Clever twists and turns, worthy of Christie herself, abundant humor and sly social commentary make Johnson’s movie a dandy treat. There is a hard edge to the proceedings, though, since so many of the figures on screen are grasping, entitled, selfish and perpetually quarrelsome.
Christian Movie Review Knives Out
Those qualities are, of course, being satirized. Yet at least some viewers may not care for the company of such ethically impoverished characters. There is also at least one important aspect of the story requiring mature discernment — another good reason, along with thematic and vocabulary considerations, to steer kids elsewhere.
Still, in the end, good triumphs over evil and Johnson handles this final development just as deftly as he treats the rest of his material. As a result, there’s a particular relish to the wrap-up.
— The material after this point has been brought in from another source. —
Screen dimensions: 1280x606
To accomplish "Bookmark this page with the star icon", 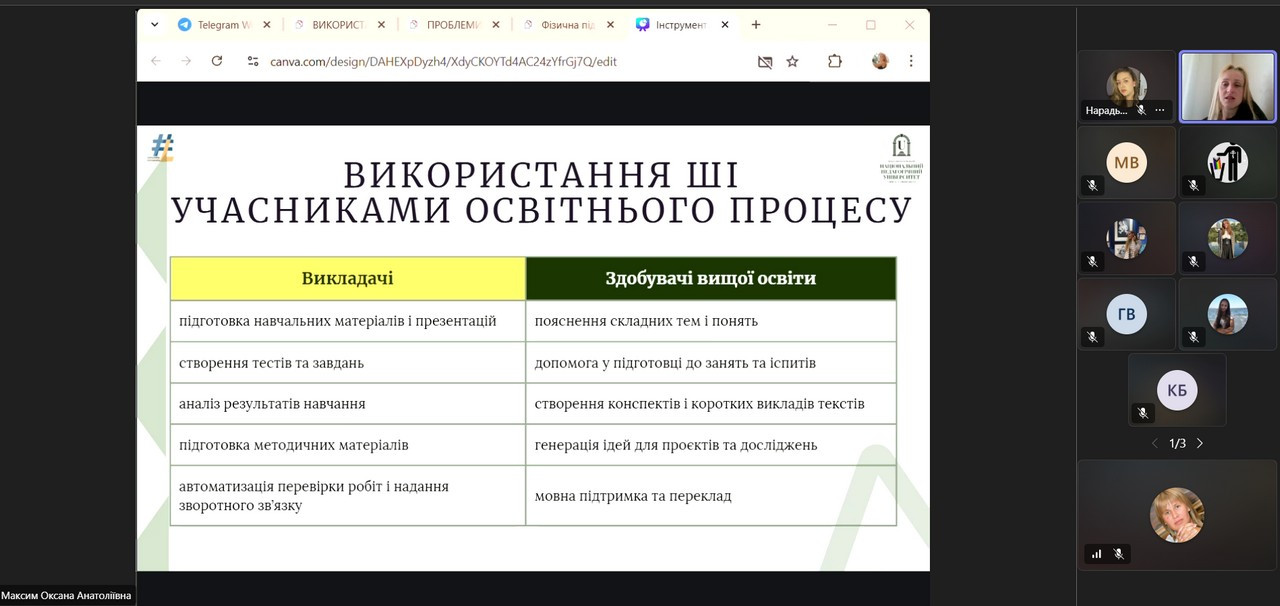I will pos(792,61).
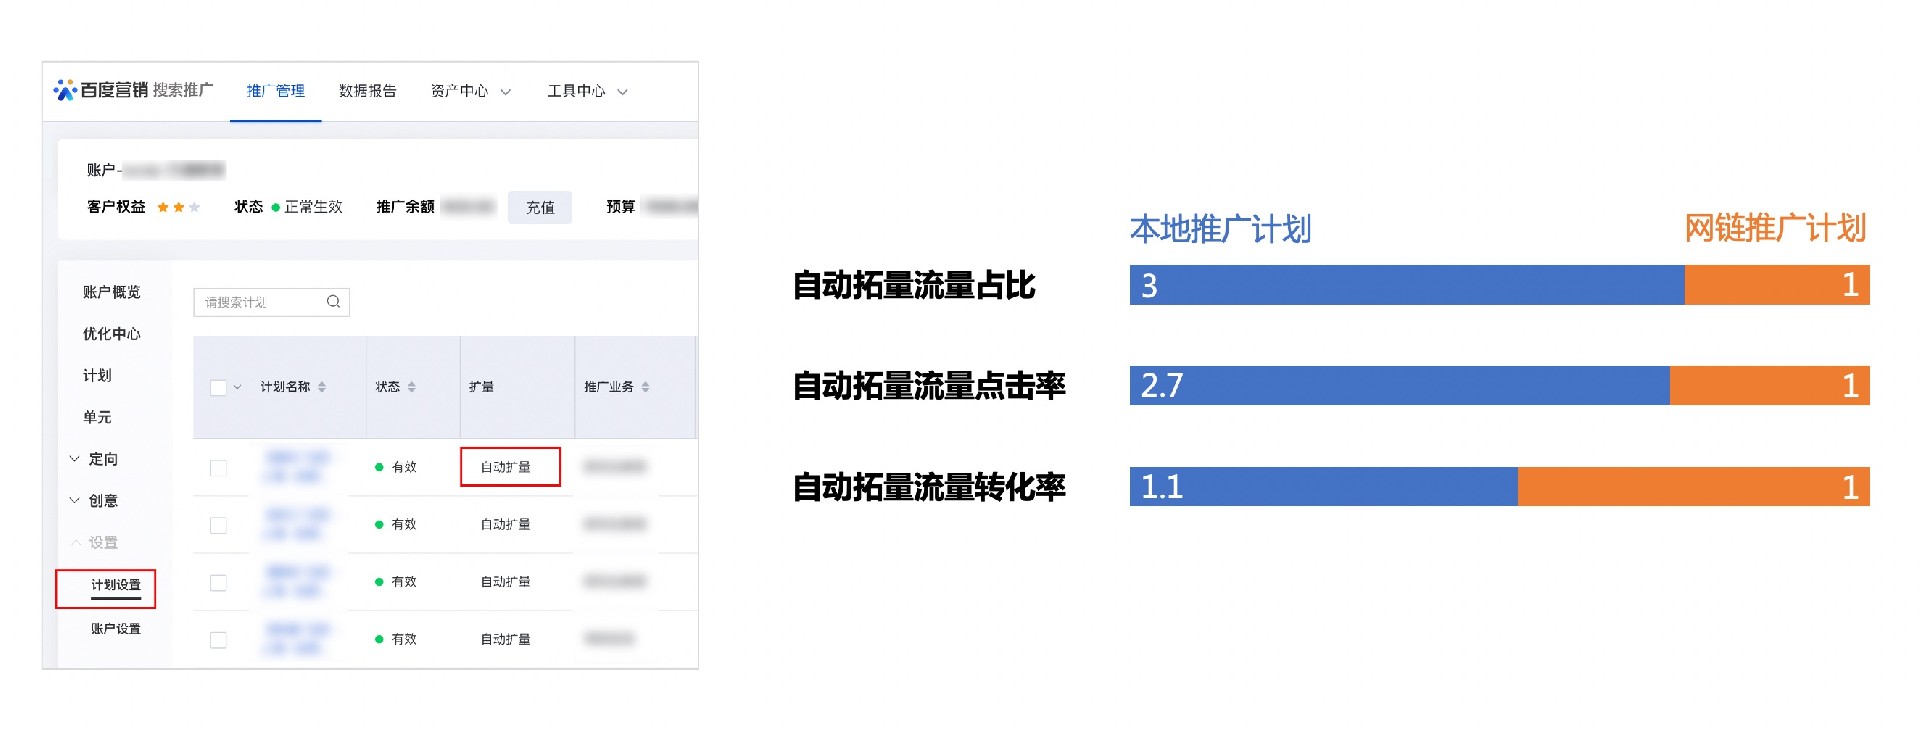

Call it the sweetly moral cherry atop the flavorful cinematic sundae that is “Knives Out.”
Plugged In Movie Review Knives Out
The film contains brief gory violence, a morally complex situation, drug use, sexual references, about a dozen profanities, a few milder oaths, a couple of rough terms, frequent crude and crass language and an obscene gesture. The Catholic News Service classification is A-III — adults. The Motion Picture Association of America rating is PG-13 — parents strongly cautioned. Some material may be inappropriate for children under 13.